L’energia delle Paralimpiadi non si esaurisce con la cerimonia di chiusura. In Alta Badia continua a vivere sulle piste e nei progetti dedicati allo sport accessibile. Dal 27 al 29 marzo il comprensorio dolomitico ospiterà infatti una nuova tappa dei Freerider Sport Events, manifestazione dedicata allo sci da seduti e alle attività sulla neve per persone con disabilità.

Un appuntamento che conferma l’impegno di Movimënt Alta Badia
nel costruire una montagna davvero inclusiva, dove l’accessibilità non è soltanto un principio ma un’esperienza concreta da vivere in pista.
Un progetto che cresce da oltre vent’anni
I Freerider Sport Events promuovono da più di vent’anni in Italia la pratica dello sci per persone con disabilità, contribuendo alla diffusione di attrezzature, competenze tecniche e iniziative dedicate allo sport inclusivo.
In Alta Badia il progetto ha preso forma nel 2024, grazie a un evento promosso da Movimënt Alta Badia insieme a Oakley. La risposta è andata oltre ogni aspettativa: oltre 150 persone coinvolte, tra cui 38 partecipanti in carrozzina, affiancati da tecnici, volontari, professionisti della montagna e famiglie.
Non solo una manifestazione sportiva, ma l’inizio di una rete di collaborazione capace di trasformare l’evento in un vero progetto di inclusione.

Il programma dell’edizione 2026
La tappa dello Ski Tour Freerider, in programma dal 27 al 29 marzo 2026, avrà come punto di riferimento il Movi Family Apart Hotel di Corvara e vedrà la collaborazione di diverse realtà del territorio, tra cui Movimënt Alta Badia, la direzione degli impianti Skicarosello e il Club Moritzino.
Durante le tre giornate dell’evento, persone con disabilità potranno: avvicinarsi allo sci seduto (monoski) per la prima volta. Perfezionare la propria tecnica con il supporto di maestri di sci specializzati. Vivere la montagna in autonomia, affiancati da tecnici e volontari.
Per alcuni partecipanti sarà la prima esperienza sulla neve con il monoski; per altri l’occasione di tornare a sciare e ritrovare la libertà e le emozioni della montagna.

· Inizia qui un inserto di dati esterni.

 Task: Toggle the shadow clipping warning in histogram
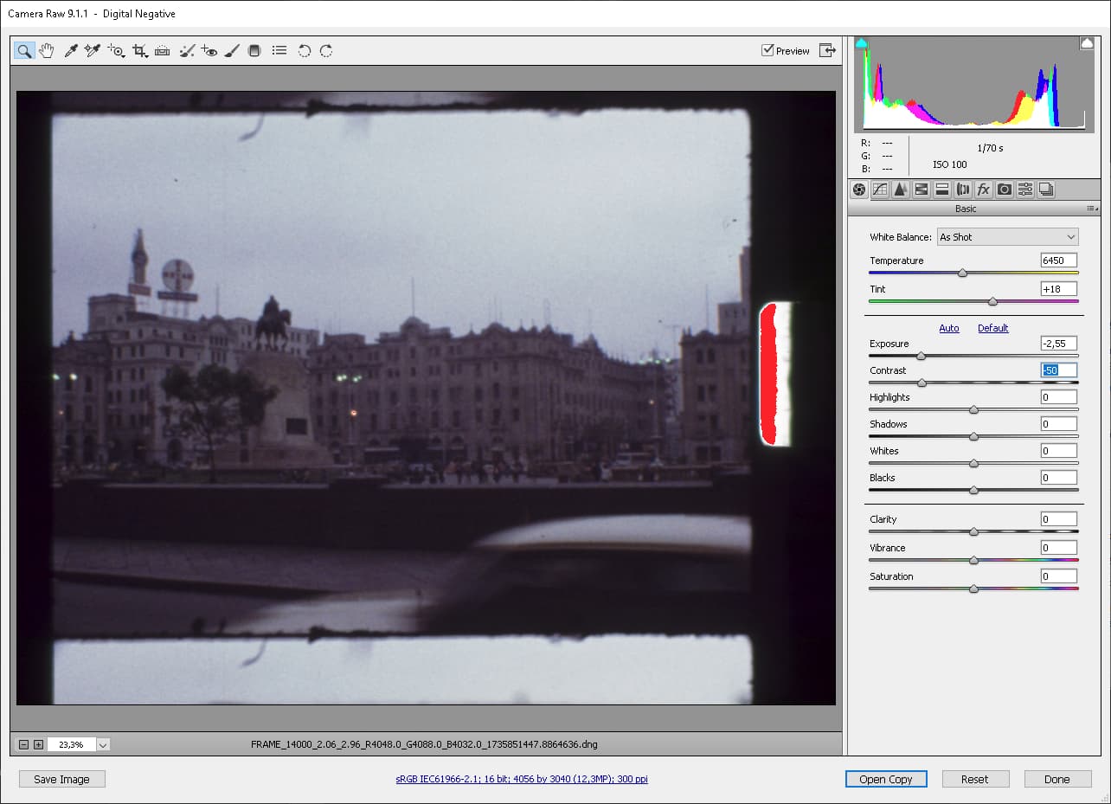pyautogui.click(x=861, y=43)
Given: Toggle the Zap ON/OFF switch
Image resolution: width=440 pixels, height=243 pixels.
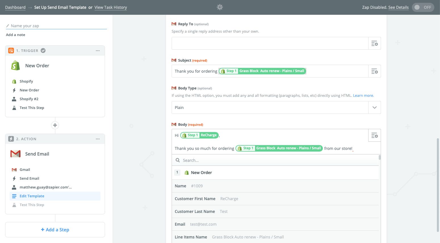Looking at the screenshot, I should (x=423, y=7).
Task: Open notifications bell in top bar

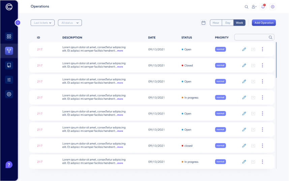Action: [x=263, y=7]
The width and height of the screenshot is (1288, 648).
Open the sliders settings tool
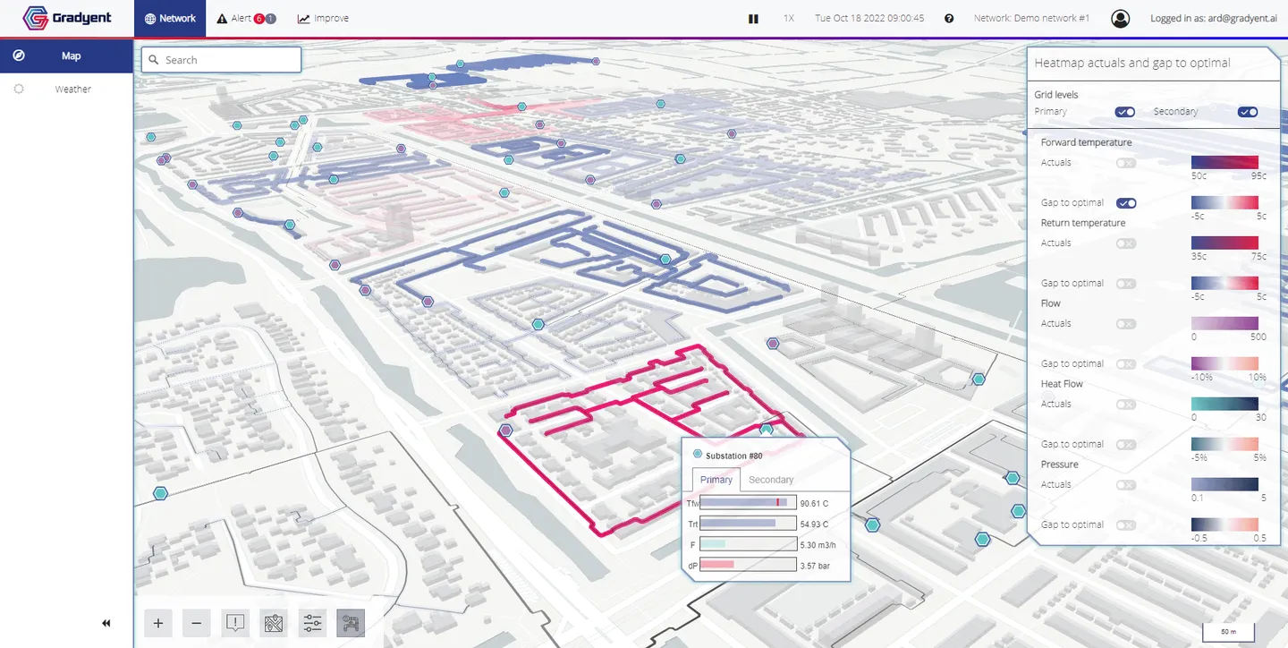[x=312, y=623]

Accessibilità tutto l’anno
Il progetto non si limita all’inverno. Negli ultimi anni sono stati avviati diversi interventi per migliorare l’accessibilità del territorio durante tutte le stagioni.
Tra le iniziative avviate, la verifica e mappatura di percorsi escursionistici estivi accessibili. La valutazione delle strutture ricettive del territorio. La promozione di nuove iniziative per migliorare spazi e servizi turistici. L’obiettivo è costruire un sistema montano capace di accogliere tutti, non solo sulle piste da sci.
Una rete che unisce sport e territorio
Uno degli elementi chiave del successo dei Freerider Sport Events è la rete di collaborazioni sviluppata negli anni: maestri di sci formati all’utilizzo del monoski, guide alpine impegnate nello studio di itinerari accessibili, operatori turistici sensibili ai temi dell’inclusione, associazioni e famiglie. Nel tempo il progetto ha coinvolto anche partner istituzionali come il Centro Addestramento Alpino della Polizia di Stato di Moena, oltre a numerose realtà del mondo sportivo e associativo.
Le attività promosse spaziano dalle esperienze in montagna ai campi estivi organizzati con Spina Bifida Italia, fino a iniziative sportive innovative come il recente tour di cable wakeboard realizzato con la Federazione Italiana Sci Nautico e Wakeboard.

Uno ski tour che attraversa l’Italia
Lo Ski Tour Freerider Sport Events 2026 farà tappa in diverse regioni italiane — Veneto, Trentino-Alto Adige, Emilia-Romagna, Toscana e Abruzzo — con appuntamenti dedicati allo sci inclusivo e alla diffusione di buone pratiche nel turismo accessibile. Tra le destinazioni del tour figura anche Cortina d’Ampezzo, con il weekend del 12–15 marzo, proprio mentre la località ospita alcune discipline dei Giochi Paralimpici Invernali Milano Cortina 2026.
Oggi l’Alta Badia è entrata stabilmente tra le dieci tappe ufficiali del tour, diventando uno degli esempi più concreti di come la collaborazione tra associazioni, operatori turistici e territorio possa contribuire a costruire una montagna sempre più aperta e inclusiva.